Task details:
Your answer should be one number: the count of lines in these entries that hold the word "will".

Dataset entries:
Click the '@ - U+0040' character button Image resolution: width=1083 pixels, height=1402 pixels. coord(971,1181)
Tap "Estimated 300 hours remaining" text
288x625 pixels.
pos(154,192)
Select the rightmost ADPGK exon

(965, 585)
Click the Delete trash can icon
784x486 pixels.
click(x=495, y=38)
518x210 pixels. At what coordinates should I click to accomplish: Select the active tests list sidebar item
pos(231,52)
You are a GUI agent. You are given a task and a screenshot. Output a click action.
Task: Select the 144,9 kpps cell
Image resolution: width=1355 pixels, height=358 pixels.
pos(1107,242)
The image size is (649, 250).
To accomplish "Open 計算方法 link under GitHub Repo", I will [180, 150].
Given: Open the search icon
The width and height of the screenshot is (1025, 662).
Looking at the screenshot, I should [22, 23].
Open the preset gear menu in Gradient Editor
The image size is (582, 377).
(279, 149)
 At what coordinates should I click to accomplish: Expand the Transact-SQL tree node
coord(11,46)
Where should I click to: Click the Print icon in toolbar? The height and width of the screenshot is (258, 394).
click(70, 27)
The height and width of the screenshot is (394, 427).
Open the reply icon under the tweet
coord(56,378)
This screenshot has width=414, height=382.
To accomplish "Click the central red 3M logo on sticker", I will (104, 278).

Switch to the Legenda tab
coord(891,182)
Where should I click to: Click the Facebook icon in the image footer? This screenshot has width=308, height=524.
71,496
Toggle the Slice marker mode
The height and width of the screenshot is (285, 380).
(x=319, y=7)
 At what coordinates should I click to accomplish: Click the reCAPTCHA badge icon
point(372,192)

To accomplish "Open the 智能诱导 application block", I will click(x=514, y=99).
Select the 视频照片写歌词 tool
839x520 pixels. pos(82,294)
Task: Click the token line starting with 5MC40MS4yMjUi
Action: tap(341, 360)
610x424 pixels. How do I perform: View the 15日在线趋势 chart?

Reply:
3